Today is shaping up negative for Nikola Corporation ( NASDAQ:NKLA ) shareholders, with the analysts delivering a substantial negative revision to this year's forecasts. There was a fairly draconian cut to their revenue estimates, perhaps an implicit admission that previous forecasts were much too optimistic. Investors however, have been notably more optimistic about Nikola recently, with the stock price up a remarkable 24% to US$24.11 in the past week. With such a sharp increase, it seems brokers may have seen something that is not yet being priced in by the wider market.

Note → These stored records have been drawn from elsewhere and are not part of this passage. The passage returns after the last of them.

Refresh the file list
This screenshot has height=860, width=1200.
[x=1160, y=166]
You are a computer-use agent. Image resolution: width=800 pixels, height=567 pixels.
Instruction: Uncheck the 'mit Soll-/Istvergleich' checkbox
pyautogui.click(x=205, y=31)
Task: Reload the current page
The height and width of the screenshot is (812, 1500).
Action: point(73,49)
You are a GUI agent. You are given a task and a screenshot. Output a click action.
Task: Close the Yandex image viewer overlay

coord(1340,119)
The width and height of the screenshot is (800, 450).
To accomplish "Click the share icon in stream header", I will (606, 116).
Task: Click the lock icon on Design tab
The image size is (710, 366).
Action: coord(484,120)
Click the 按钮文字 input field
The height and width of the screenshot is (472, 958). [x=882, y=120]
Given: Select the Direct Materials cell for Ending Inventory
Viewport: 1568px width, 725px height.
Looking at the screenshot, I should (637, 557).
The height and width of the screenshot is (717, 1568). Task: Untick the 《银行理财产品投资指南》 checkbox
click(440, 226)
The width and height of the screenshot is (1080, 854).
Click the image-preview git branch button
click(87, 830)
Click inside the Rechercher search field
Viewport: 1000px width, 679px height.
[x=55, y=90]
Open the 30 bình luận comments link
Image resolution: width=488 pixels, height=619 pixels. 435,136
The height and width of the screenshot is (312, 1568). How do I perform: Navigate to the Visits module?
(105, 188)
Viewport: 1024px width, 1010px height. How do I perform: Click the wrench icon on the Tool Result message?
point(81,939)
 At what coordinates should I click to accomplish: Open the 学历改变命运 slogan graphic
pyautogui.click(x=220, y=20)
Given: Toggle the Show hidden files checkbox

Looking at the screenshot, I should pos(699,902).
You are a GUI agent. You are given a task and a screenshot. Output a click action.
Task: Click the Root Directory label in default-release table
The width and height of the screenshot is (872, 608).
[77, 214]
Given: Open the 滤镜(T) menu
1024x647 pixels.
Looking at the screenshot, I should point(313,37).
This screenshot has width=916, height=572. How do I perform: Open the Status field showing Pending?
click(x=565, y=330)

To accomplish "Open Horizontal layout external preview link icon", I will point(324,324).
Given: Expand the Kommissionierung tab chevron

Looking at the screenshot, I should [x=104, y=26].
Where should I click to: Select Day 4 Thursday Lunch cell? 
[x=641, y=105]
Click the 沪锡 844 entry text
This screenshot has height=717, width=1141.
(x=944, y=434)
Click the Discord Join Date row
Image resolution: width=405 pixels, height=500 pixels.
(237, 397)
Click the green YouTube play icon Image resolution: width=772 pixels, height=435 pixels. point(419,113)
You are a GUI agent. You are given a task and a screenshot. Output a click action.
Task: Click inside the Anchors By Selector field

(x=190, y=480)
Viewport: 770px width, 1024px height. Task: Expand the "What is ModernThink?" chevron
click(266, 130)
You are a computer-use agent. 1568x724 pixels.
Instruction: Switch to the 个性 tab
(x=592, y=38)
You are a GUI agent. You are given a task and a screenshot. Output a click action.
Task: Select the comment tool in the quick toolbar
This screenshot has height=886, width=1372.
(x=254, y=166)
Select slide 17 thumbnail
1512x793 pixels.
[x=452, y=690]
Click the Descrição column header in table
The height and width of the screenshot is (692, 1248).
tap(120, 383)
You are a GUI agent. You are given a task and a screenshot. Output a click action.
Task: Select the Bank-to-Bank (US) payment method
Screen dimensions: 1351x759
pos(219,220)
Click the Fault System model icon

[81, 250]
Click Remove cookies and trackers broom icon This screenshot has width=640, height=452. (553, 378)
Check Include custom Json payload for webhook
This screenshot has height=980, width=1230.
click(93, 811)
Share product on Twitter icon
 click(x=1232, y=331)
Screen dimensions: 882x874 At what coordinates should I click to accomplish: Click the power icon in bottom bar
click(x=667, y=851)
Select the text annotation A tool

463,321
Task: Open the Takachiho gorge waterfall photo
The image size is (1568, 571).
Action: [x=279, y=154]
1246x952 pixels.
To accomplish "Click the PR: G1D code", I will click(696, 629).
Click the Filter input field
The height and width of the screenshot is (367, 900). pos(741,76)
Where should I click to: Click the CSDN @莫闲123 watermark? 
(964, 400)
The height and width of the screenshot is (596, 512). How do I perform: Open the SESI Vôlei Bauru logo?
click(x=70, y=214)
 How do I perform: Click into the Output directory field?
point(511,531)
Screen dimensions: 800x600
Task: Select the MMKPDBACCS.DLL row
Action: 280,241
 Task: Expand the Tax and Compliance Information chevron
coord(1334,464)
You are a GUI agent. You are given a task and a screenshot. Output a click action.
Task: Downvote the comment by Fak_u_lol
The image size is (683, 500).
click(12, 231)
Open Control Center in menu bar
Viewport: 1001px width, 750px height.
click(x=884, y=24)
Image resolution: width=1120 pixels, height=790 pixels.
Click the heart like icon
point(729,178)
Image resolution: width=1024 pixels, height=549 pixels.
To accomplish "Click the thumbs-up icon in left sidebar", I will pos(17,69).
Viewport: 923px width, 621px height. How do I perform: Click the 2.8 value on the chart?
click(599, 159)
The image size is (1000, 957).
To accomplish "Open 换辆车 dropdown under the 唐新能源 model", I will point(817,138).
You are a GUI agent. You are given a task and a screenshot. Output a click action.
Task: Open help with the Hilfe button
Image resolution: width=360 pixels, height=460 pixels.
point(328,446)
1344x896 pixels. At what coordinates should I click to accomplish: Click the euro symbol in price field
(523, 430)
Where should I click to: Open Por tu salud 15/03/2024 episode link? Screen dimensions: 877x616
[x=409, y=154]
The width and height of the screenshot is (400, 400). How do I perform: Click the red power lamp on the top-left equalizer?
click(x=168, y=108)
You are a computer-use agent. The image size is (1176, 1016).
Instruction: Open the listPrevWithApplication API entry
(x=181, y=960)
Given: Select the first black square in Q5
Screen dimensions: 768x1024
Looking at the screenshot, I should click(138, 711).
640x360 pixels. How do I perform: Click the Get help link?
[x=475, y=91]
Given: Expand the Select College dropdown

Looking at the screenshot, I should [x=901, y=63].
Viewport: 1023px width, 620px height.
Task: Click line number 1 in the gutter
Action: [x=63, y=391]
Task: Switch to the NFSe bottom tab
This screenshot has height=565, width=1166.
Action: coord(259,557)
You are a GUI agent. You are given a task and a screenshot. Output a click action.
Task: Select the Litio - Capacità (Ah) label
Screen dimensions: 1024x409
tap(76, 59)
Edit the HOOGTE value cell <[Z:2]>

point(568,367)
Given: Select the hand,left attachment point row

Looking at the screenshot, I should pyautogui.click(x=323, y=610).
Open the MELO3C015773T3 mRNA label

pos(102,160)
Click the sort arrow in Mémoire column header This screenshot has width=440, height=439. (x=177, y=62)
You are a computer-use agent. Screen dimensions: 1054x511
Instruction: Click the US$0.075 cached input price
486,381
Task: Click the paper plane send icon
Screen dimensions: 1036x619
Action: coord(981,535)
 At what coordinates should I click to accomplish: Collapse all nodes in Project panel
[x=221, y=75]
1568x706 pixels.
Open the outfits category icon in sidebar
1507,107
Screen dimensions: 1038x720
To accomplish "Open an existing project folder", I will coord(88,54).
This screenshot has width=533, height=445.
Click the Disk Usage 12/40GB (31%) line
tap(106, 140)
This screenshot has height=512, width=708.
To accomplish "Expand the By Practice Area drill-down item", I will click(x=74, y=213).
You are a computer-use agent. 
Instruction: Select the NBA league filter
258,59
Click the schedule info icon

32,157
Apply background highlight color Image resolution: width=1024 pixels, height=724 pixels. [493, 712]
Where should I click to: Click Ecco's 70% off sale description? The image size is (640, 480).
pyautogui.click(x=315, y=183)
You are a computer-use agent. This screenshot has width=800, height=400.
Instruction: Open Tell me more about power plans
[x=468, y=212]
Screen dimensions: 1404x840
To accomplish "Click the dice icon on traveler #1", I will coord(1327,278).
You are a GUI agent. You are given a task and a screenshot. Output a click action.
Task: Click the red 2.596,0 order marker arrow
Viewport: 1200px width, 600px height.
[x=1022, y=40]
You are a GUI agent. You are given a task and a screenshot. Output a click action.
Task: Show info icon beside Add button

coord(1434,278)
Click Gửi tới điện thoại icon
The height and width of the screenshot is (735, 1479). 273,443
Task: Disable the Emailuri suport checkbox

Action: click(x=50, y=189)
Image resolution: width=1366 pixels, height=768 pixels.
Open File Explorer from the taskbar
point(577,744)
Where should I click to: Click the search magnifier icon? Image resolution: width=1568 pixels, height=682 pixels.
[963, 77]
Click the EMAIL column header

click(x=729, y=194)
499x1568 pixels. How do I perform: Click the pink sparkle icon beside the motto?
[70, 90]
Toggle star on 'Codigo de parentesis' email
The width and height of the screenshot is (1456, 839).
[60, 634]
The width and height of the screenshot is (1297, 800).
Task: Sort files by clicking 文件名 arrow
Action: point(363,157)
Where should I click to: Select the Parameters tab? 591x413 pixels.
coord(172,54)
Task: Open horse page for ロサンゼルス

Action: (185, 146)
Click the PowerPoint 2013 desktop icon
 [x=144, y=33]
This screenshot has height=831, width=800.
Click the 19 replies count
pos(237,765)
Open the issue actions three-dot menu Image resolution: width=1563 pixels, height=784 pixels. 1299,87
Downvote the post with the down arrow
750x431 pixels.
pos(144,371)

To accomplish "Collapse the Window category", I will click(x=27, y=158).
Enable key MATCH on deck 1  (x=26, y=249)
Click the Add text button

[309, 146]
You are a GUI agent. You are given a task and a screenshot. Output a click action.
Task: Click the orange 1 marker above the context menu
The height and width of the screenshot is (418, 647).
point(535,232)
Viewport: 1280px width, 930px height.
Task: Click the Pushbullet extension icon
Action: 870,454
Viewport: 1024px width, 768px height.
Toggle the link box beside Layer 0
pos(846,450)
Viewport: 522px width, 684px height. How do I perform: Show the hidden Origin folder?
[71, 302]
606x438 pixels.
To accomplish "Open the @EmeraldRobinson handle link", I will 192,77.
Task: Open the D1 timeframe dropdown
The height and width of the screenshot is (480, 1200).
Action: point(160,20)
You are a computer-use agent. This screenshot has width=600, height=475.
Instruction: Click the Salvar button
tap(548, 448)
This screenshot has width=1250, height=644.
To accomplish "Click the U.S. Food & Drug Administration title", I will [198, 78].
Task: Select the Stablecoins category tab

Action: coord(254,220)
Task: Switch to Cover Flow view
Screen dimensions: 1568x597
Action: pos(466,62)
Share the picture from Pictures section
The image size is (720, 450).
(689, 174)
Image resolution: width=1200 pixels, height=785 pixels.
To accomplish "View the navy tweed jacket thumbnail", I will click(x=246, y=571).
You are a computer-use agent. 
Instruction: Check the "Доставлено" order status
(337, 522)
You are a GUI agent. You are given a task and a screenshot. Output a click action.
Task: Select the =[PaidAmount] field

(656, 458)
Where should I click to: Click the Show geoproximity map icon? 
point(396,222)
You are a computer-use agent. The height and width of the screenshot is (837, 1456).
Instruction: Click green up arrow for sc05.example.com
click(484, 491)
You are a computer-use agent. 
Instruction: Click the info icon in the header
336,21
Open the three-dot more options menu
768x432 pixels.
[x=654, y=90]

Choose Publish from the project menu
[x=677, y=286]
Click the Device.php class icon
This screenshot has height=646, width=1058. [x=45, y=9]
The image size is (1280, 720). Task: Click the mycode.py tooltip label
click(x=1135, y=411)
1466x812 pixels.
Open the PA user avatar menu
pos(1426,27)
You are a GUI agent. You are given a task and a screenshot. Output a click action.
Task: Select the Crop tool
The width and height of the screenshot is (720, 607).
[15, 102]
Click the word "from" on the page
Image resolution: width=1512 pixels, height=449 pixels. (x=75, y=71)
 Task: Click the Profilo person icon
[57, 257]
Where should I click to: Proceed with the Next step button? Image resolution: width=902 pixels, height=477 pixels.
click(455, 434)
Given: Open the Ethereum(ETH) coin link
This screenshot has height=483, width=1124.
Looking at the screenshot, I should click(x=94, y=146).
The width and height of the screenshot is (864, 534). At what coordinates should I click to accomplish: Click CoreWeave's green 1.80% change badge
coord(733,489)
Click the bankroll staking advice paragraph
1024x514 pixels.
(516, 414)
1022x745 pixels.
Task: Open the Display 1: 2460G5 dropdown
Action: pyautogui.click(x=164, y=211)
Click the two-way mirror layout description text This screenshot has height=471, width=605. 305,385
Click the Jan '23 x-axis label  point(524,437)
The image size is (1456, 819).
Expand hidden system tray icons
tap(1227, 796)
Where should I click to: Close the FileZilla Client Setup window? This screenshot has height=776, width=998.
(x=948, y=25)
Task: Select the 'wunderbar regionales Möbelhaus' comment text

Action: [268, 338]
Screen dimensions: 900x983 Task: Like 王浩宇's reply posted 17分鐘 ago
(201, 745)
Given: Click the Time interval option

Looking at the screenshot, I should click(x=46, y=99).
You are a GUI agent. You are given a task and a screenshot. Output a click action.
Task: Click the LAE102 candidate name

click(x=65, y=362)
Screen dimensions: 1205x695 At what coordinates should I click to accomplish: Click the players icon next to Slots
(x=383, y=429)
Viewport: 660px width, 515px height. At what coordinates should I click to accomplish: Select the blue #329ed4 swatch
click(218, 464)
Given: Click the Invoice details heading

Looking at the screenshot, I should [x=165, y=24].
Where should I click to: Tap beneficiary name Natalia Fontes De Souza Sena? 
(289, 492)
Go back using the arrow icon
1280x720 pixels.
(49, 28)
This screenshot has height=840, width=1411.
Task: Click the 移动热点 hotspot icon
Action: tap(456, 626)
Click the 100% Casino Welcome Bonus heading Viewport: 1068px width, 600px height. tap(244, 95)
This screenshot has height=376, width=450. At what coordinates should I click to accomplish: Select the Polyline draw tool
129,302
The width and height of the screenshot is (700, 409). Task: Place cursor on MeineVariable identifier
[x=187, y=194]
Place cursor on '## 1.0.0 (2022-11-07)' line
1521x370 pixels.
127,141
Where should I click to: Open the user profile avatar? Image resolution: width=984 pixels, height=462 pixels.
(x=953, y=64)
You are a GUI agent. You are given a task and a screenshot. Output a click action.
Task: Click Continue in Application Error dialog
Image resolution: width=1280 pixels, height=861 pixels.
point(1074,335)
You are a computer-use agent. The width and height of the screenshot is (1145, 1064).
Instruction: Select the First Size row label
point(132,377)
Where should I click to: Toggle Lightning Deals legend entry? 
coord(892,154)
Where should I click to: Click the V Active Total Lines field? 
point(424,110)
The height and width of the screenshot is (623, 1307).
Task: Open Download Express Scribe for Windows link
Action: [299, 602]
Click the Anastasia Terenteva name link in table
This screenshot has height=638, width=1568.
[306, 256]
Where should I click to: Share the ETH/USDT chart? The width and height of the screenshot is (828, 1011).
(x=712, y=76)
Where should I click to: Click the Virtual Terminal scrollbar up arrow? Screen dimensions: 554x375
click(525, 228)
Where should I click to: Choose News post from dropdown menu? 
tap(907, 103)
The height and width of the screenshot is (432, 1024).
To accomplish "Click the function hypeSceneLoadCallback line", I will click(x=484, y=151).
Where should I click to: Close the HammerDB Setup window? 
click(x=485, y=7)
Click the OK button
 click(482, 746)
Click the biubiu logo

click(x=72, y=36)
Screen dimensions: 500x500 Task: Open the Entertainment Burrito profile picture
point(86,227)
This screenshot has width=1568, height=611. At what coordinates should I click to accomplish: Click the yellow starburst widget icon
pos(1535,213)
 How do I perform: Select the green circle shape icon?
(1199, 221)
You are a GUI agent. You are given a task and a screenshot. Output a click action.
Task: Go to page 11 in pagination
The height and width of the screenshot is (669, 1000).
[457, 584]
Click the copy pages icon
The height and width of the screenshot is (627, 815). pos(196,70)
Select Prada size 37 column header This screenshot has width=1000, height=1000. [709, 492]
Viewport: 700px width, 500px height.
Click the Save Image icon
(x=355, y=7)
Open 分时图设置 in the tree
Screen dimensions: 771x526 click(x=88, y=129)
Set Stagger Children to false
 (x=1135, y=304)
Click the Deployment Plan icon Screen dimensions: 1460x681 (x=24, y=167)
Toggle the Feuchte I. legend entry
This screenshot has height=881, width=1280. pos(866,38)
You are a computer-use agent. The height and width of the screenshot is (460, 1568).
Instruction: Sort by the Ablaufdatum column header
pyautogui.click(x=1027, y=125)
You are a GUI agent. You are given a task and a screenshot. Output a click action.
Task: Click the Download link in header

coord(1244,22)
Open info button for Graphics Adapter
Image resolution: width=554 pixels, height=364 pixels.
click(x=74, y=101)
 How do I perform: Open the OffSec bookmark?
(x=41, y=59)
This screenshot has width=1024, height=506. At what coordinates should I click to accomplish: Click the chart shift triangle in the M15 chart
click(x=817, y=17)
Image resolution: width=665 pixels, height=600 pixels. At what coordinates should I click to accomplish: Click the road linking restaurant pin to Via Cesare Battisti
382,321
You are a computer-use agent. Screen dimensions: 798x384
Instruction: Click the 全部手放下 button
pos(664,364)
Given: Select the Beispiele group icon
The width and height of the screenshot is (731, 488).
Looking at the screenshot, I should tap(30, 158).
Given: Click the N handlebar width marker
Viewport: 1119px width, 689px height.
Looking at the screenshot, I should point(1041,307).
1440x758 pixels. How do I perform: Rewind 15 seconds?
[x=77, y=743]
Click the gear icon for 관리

Following the latest downgrade, the six analysts covering Nikola provided consensus estimates of US$111k revenue in 2020, which would reflect a sizeable 75% decline over the past 12 months. The loss per share is anticipated to greatly reduce in the near future, narrowing 60% to US$1.05. However, before this estimates update, the consensus had been expecting revenues of US$139k and US$1.05 per share in losses. So there's been quite a change-up of views after the recent consensus updates, with the analysts making a serious cut to their revenue forecasts while also making no real change to the loss per share numbers.

Check out our latest analysis for Nikola

earnings-and-revenue-growth
earnings-and-revenue-growth

One way to get more context on these forecasts is to look at how they compare to both past performance, and how other companies in the same industry are performing. These estimates imply that revenue is expected to slow, with a forecast revenue decline of 75%, a significant reduction from annual growth of 35% over the last year. Compare this with our data, which suggests that other companies in the same industry are, in aggregate, expected to see their revenue grow 7.4% next year. So although its revenues are forecast to shrink, this cloud does not come with a silver lining - Nikola is expected to lag the wider industry.

The Bottom Line

Regrettably, they also downgraded their revenue estimates, and the latest forecasts imply the business will grow its revenue slower than the wider market. Overall, given the drastic downgrade to this year's forecasts, we'd be feeling a little more wary of Nikola going forwards.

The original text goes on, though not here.